Confusion about Feynman lectures on physics Vol I, Chapter 39-4 In Vol I, Chap.39-4 (temperature and kinetic energy),Feynman proved that, two gases in containers separated by a movable piston(which can probably be considered adiabatic)end up with an equilibrium where they are of the same pressure and temperature. Feynman stated the same pressure alone is not enough to keep the piston still steadily, as the molecules from the two gases are hitting the piston at different frequencies and thus, the piston jiggles.
While I believe the two gases should be of the same pressure($n_{1}<m_{1}v_{1}^{2}>=n_{2}<m_{2}v_{2}^{2}>$) and the same frequency to hit the piston($n_{1}<v_{1}>=n_{2}<v_{2}>$),concluding that $m_1T_1=m_2T_2$.
However,Feynman stated that
”
Let us now go back to the piston problem. We can give an argument, which shows that the kinetic energy of this piston must also be $\frac{1}{2}m_{1}v_{1}^{2}$ Actually, that would be the kinetic energy due to the purely horizontal motion of the piston,so, forgetting its up and down motion, it will have to be the same as $\frac{1}{2}m_{1}v_{1x}^2$,.Likewise, from the equilibrium on the other side, we can prove that the kinetic energy of the piston is $\frac{1}{2}m_{2}v_{2x}^{2}$. Although this is not in the middle of the gas, but is on one side of the gas, we can still make the argument, although it is a little more difficult, that the average kinetic energy of the piston and of the gas molecules are equal as a result of all the collisions.
”
Eventually Feynman concluded that the average kinetic energy of the two gases should be the same, and thus, $T_1=T_2$.
So I am wondering how we can prove Feynman’s argument about the kinetic energy of the piston, and can we really conclude that $T_1$ should be equivalent to $T_2$, even though the piston is adiabatic?
 A: I do not know if you will be happy with the reassurance that everything is fine statistically with this quote of the abstract from Gruber and Piasecki:"Stationary motion of the adiabatic piston", Physica A 268 (1999) 412-423, but here it is.
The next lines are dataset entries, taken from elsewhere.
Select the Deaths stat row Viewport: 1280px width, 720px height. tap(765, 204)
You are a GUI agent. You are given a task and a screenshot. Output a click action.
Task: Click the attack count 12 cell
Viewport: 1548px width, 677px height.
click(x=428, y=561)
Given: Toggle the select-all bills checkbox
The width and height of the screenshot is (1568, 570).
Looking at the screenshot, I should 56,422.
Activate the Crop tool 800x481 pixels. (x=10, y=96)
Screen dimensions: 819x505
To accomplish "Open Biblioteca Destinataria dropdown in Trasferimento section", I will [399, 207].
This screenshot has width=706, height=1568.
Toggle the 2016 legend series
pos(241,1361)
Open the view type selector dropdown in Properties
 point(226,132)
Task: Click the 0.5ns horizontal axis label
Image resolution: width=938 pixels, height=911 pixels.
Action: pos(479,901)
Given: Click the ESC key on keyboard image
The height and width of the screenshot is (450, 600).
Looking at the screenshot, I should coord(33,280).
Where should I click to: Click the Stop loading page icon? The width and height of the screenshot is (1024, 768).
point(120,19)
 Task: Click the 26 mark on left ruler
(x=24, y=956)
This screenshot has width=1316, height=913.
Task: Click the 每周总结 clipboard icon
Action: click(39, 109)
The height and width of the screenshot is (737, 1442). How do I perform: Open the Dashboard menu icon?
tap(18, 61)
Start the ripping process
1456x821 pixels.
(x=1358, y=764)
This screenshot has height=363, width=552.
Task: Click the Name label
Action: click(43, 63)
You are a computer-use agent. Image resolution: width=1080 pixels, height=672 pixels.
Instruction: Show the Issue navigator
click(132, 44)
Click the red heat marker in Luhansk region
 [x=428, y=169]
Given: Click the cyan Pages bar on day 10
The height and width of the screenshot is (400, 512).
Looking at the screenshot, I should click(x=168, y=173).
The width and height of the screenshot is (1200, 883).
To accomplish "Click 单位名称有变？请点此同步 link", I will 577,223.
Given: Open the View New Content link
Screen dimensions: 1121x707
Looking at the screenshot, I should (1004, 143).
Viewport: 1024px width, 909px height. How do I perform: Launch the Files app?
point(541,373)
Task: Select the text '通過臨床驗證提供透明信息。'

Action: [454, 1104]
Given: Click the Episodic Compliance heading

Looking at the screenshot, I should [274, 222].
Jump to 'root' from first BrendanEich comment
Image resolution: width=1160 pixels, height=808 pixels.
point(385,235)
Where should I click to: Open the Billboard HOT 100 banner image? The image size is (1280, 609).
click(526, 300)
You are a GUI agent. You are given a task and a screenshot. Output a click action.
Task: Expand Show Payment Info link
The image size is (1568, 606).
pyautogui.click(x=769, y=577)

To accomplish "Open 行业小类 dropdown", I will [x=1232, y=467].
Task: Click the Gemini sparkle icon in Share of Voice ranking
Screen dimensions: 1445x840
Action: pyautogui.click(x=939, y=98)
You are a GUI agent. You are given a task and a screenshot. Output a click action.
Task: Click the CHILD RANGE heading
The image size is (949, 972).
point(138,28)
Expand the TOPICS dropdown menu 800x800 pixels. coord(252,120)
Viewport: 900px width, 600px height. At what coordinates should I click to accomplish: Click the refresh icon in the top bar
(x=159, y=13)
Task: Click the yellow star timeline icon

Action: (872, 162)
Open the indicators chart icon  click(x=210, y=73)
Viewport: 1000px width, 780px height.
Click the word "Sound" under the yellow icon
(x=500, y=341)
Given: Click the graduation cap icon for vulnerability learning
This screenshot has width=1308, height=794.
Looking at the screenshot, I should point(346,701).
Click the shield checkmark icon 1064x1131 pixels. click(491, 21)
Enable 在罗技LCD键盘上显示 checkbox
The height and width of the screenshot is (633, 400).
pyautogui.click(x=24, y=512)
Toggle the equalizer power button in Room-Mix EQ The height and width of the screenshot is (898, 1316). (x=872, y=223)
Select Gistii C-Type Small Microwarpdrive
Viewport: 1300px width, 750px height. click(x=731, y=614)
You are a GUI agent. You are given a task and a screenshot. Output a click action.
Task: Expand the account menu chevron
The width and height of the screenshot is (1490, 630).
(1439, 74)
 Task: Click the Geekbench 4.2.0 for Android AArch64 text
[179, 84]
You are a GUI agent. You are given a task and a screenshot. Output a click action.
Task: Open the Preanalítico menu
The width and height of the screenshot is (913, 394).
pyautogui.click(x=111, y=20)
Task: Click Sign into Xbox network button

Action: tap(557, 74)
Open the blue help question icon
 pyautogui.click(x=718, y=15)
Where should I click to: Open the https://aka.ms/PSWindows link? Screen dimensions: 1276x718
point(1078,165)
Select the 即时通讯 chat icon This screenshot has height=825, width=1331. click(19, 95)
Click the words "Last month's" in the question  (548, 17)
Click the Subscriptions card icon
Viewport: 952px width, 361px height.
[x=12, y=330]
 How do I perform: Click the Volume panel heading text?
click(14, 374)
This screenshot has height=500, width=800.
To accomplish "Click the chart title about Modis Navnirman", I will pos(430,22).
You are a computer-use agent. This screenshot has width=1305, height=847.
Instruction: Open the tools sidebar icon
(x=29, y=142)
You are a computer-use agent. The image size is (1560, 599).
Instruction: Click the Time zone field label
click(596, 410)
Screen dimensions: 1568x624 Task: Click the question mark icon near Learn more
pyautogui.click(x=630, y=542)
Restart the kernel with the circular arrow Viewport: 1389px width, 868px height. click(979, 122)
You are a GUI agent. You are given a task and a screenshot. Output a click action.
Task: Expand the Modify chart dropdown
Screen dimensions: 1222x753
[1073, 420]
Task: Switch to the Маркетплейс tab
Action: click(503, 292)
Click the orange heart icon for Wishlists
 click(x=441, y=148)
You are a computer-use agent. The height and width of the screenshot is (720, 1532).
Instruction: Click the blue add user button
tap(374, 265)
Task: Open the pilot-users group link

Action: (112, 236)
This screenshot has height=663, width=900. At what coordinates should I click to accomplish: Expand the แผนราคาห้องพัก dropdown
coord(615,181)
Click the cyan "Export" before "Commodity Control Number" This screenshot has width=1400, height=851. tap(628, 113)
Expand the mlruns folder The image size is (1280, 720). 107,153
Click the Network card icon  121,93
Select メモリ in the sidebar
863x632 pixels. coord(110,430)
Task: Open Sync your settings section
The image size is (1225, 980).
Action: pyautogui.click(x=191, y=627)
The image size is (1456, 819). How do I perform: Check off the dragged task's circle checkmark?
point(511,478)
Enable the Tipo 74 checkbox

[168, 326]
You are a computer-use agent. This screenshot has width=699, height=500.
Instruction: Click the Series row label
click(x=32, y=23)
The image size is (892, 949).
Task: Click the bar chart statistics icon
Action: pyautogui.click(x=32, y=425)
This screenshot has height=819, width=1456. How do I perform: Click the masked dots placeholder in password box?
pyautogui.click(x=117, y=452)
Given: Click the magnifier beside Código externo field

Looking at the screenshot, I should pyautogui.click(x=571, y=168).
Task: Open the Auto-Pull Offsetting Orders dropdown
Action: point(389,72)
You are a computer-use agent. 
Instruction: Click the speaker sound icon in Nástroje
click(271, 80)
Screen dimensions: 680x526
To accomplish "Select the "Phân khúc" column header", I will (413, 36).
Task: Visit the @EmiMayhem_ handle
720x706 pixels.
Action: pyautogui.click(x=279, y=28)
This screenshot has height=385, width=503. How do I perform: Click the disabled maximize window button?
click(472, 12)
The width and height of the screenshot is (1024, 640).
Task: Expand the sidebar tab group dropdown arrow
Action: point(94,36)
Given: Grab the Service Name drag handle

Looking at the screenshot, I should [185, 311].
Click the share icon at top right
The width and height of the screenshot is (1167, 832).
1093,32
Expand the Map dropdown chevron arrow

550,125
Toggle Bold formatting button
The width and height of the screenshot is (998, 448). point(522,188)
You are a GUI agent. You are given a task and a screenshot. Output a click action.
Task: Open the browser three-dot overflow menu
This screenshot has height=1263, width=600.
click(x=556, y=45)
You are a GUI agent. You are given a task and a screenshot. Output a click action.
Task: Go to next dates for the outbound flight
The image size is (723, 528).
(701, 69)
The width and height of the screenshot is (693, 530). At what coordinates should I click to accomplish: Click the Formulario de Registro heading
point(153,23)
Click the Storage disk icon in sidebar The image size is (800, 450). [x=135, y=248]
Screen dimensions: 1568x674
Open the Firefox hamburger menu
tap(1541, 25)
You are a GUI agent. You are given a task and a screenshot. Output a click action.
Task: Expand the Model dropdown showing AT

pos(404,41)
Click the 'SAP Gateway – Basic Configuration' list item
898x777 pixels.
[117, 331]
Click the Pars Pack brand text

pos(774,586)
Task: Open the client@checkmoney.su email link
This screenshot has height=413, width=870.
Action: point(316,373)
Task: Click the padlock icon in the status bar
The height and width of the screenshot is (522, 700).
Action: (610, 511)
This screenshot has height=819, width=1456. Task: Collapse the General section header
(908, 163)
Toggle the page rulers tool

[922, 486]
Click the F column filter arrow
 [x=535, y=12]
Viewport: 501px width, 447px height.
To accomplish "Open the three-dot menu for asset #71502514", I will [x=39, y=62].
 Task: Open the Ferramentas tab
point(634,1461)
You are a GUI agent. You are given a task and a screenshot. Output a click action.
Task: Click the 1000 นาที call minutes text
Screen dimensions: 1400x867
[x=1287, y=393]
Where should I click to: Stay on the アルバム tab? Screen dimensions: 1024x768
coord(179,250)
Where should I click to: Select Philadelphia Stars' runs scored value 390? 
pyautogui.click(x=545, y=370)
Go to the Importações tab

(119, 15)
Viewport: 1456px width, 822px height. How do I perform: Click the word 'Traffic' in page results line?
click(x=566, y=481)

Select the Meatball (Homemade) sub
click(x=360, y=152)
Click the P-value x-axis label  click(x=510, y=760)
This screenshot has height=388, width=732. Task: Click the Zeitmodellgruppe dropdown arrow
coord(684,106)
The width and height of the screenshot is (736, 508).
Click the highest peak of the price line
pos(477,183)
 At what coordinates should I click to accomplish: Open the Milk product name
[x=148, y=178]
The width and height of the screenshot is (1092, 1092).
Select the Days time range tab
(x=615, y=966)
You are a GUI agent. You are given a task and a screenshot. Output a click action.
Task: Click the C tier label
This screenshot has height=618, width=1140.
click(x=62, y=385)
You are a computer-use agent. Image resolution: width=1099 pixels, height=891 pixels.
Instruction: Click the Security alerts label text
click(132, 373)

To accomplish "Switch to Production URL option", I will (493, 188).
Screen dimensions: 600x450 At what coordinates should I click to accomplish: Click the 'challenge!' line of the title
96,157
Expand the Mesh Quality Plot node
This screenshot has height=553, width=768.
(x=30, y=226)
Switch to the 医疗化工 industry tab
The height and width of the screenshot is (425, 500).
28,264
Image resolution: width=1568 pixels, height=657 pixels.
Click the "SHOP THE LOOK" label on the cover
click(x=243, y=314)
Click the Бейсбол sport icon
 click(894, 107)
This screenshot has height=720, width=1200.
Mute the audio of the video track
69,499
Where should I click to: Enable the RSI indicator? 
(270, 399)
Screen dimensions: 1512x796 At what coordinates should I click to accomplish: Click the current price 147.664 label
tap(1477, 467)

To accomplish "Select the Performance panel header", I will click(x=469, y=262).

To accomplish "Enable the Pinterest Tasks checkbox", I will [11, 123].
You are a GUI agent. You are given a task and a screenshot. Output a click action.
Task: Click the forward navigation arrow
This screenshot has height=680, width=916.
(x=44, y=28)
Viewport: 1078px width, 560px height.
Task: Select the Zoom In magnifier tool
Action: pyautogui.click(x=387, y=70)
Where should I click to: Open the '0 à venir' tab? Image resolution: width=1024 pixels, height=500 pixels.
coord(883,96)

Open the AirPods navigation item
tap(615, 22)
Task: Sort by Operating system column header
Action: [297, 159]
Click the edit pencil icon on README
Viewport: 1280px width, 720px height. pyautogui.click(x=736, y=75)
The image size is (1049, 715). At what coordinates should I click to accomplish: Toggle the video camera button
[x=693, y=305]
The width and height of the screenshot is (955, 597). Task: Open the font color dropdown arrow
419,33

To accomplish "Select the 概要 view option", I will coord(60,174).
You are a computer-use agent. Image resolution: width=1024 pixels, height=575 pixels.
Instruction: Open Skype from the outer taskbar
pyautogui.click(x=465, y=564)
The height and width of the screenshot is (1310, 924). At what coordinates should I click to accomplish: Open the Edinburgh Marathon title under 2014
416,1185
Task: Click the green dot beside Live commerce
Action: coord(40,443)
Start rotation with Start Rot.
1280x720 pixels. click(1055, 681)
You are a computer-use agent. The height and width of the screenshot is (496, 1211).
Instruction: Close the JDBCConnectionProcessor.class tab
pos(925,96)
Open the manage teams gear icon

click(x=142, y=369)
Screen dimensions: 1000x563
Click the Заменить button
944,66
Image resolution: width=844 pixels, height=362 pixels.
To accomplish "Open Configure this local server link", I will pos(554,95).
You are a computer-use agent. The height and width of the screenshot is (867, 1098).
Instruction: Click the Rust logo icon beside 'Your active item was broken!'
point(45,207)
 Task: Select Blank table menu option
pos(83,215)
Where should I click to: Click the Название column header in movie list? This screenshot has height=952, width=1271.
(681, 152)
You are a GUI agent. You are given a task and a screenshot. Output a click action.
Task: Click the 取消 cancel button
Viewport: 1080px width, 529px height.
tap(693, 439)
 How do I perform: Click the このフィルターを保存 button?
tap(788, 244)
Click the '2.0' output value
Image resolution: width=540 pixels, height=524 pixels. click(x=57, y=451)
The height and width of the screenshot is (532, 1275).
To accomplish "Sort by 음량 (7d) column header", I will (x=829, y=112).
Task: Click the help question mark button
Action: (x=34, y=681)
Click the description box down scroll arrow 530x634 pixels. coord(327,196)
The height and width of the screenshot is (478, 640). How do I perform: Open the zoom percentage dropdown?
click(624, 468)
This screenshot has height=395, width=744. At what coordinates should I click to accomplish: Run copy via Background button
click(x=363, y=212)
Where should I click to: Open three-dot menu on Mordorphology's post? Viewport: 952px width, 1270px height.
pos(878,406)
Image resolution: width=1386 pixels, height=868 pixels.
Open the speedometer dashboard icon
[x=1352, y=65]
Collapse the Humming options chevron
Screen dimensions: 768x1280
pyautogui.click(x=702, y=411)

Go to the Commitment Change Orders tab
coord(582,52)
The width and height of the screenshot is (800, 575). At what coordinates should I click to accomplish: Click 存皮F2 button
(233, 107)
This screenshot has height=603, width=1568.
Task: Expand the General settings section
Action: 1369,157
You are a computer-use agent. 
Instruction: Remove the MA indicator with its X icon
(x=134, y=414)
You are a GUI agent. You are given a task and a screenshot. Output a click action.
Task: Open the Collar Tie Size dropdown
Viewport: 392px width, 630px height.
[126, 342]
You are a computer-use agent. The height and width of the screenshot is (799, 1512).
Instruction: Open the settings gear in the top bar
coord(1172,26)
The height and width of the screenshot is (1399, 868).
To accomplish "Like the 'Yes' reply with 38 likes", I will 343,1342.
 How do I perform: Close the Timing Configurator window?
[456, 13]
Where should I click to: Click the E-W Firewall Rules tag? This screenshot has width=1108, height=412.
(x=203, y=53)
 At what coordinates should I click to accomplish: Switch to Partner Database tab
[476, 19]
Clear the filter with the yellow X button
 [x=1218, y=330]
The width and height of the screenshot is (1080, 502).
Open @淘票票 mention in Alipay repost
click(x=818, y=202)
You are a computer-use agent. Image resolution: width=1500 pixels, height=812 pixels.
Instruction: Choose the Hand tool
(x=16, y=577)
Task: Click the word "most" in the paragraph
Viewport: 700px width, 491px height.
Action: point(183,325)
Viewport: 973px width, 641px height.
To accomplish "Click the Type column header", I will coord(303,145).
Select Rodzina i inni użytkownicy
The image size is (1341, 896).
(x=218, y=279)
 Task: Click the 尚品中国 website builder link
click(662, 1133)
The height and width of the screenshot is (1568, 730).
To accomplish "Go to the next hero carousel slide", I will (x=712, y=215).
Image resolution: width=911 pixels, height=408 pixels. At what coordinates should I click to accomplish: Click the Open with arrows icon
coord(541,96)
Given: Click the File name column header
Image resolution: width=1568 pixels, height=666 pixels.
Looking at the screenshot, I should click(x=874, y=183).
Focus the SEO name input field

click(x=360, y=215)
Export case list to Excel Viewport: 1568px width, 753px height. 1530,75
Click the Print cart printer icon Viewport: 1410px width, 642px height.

The actual calculations are in the body of the paper and it is not for the faint hearted, and I admit I have not gone through it... Gruber wrote several other papers examining various aspects of the adiabatic piston problem that are easier to read.
Abstract

We consider a one-dimensional system consisting of two infinite ideal
fluids, with equal pressures but different temperatures $T_1$ and $T_2$,
separated by an adiabatic movable piston whose mass $M$ is much larger
than the mass $m$ of the fluid particles. This is the infinite version of
the controversial adiabatic piston problem. The stationary
non-equilibrium solution of the Boltzmann equation for the velocity
distribution of the piston is expressed in powers of the small
parameter $\epsilon = \sqrt{m/M}$, and explicitly given up to order $\epsilon ^2$. In
particular it implies that although the pressures are equal on both
sides of the piston, the temperature difference induces a non-zero
average velocity of the piston in the direction of the higher
temperature region. It thus shows that the asymmetry of the
uctuations induces a macroscopic motion despite the absence of any
macroscopic force. This same conclusion was previously obtained for
the non-physical situation where $M = m$.

A: Here is what Feynman says on p 39-7:

Let us consider now what happens if we have two gases in containers separated by a movable piston as in Fig. 39-2.

There is no mention of the piston being adiabatic. Indeed, if the piston were adiabatic it would not possible to establish thermal equilibrium berween the two sides.